## [Required work]
Copy the records below word for word, starting with the line that contains "Describe the element" and continuing through the line that contains "at that location.", with the pictures left out.

— start Given records —

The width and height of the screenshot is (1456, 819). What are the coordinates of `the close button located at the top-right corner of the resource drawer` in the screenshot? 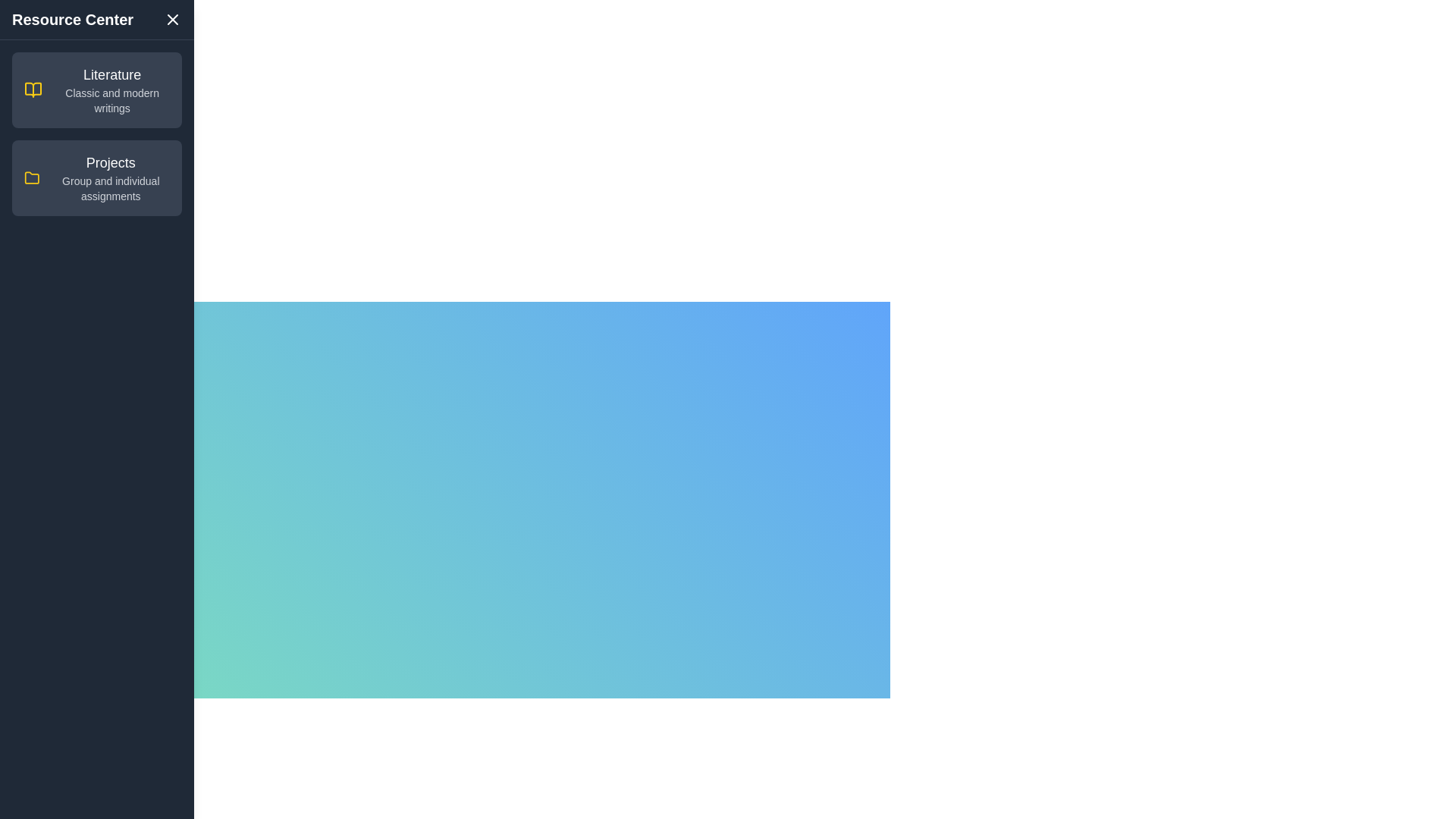 It's located at (172, 20).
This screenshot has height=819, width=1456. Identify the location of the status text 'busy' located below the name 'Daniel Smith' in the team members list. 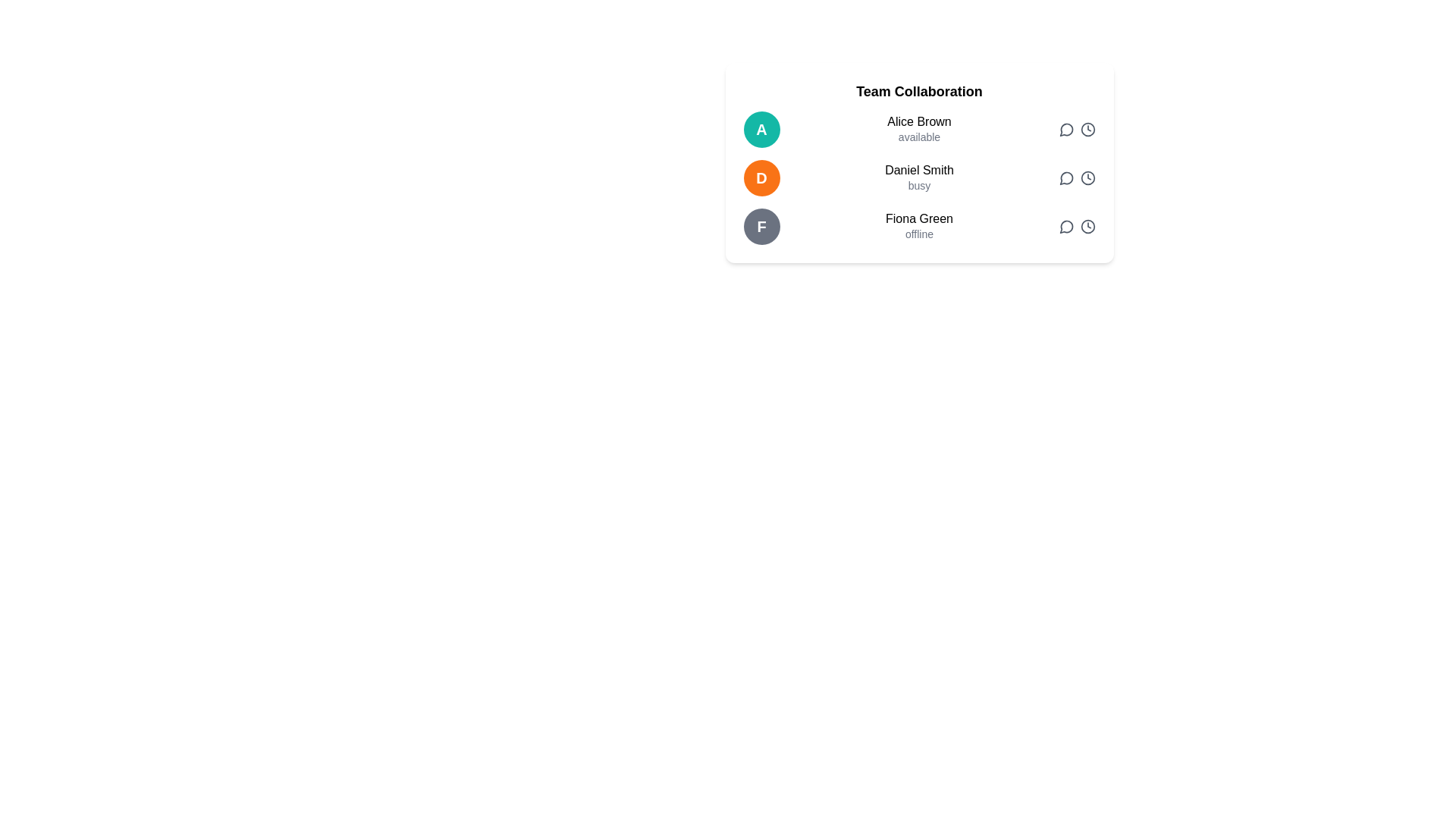
(918, 185).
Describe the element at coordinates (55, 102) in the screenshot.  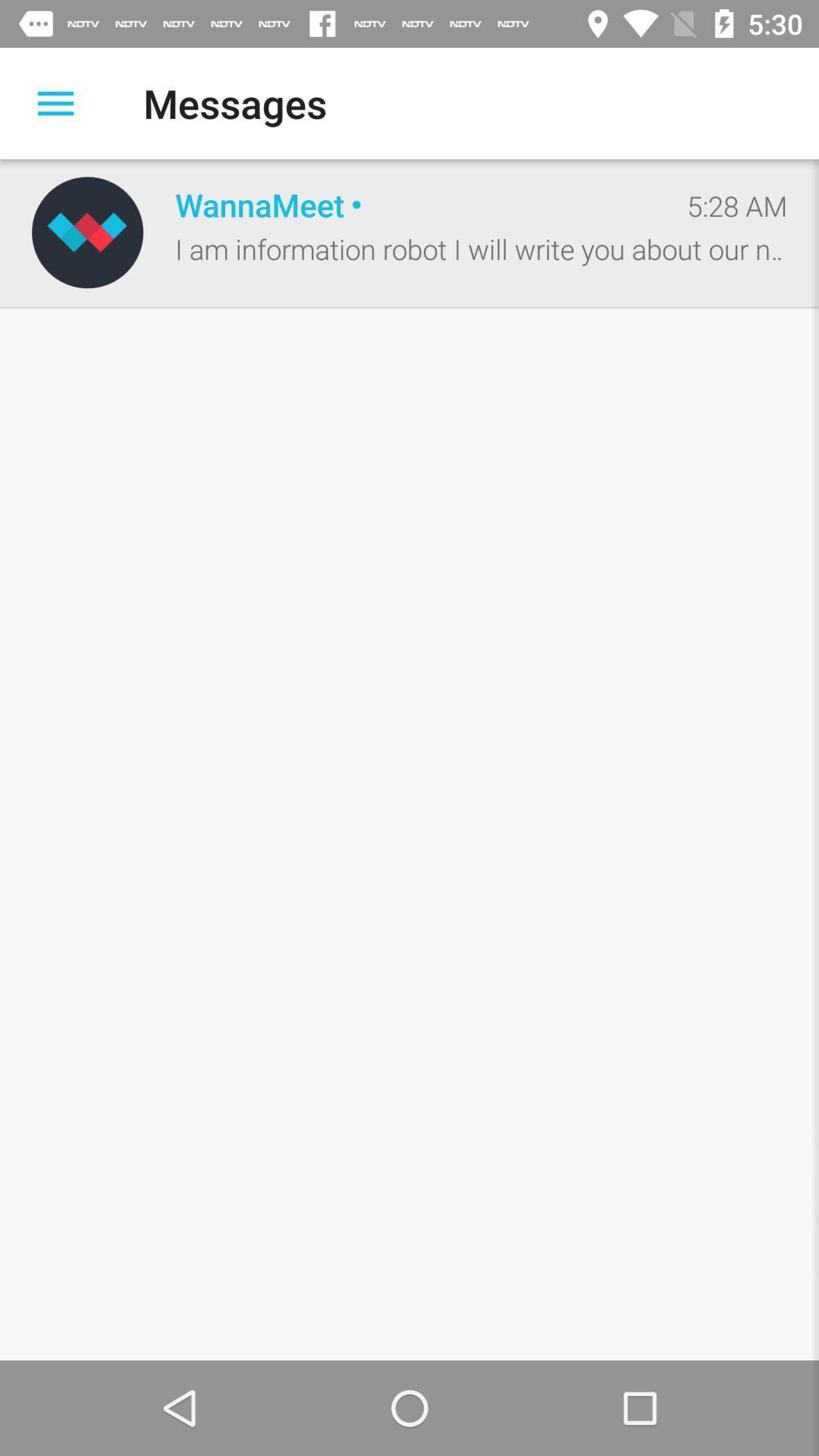
I see `menu` at that location.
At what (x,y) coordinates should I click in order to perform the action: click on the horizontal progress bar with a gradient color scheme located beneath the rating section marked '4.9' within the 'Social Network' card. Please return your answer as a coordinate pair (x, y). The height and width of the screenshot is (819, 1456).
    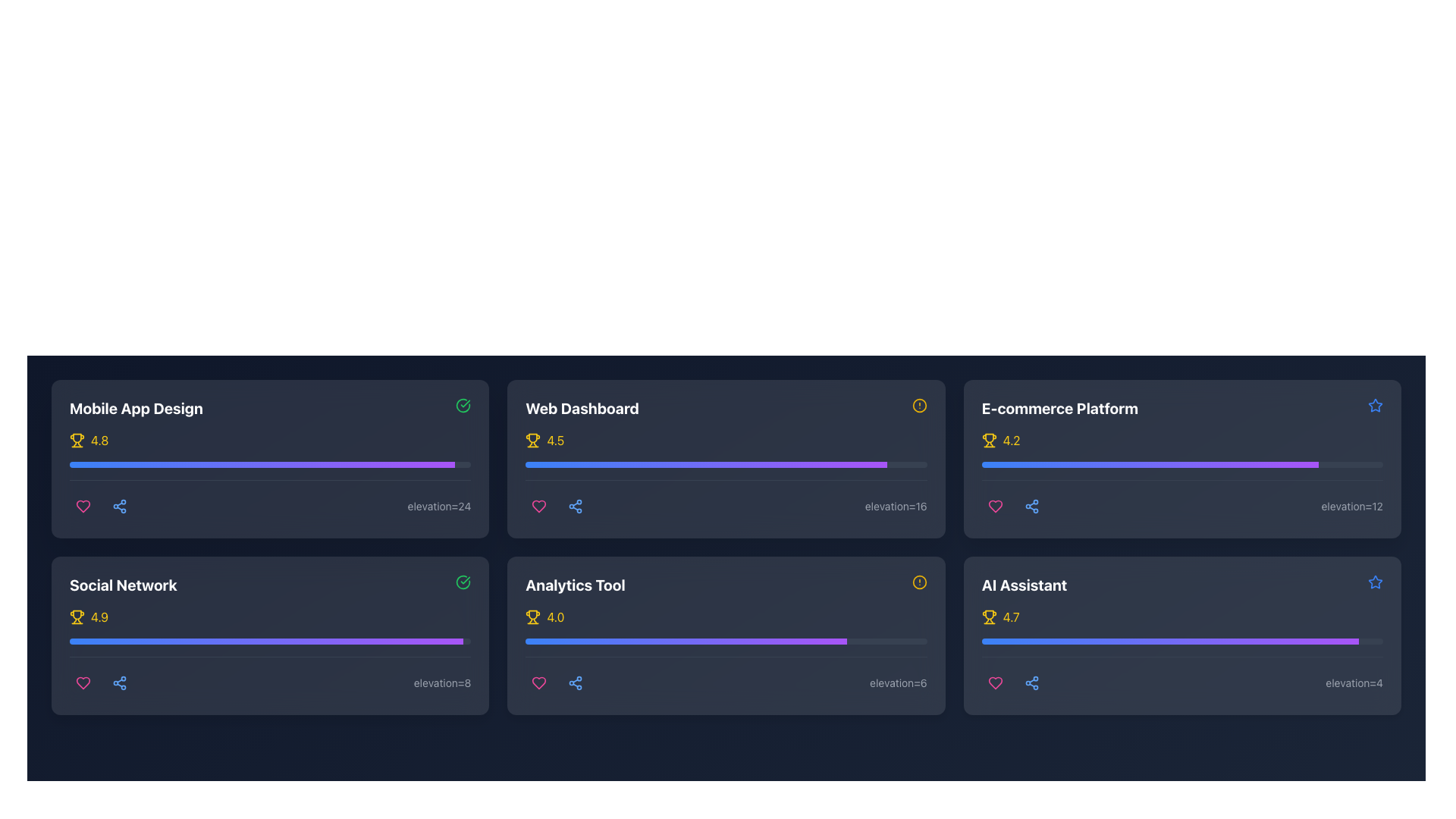
    Looking at the image, I should click on (270, 641).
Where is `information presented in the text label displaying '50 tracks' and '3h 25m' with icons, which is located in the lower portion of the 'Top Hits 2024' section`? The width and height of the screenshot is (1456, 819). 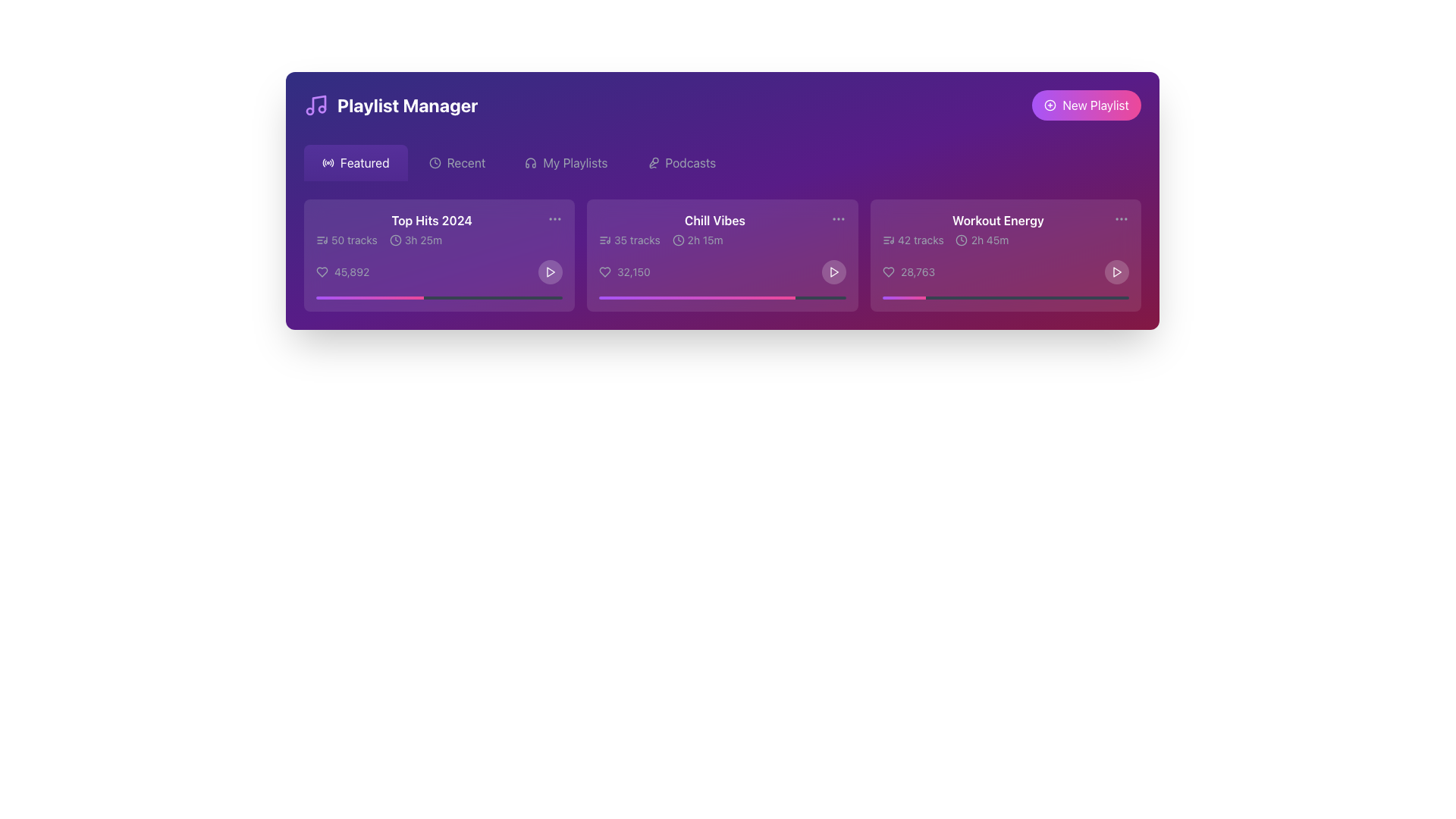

— end Given records —

## [Result for this task]
Describe the element at coordinates (55, 102) in the screenshot.  
I see `menu` at that location.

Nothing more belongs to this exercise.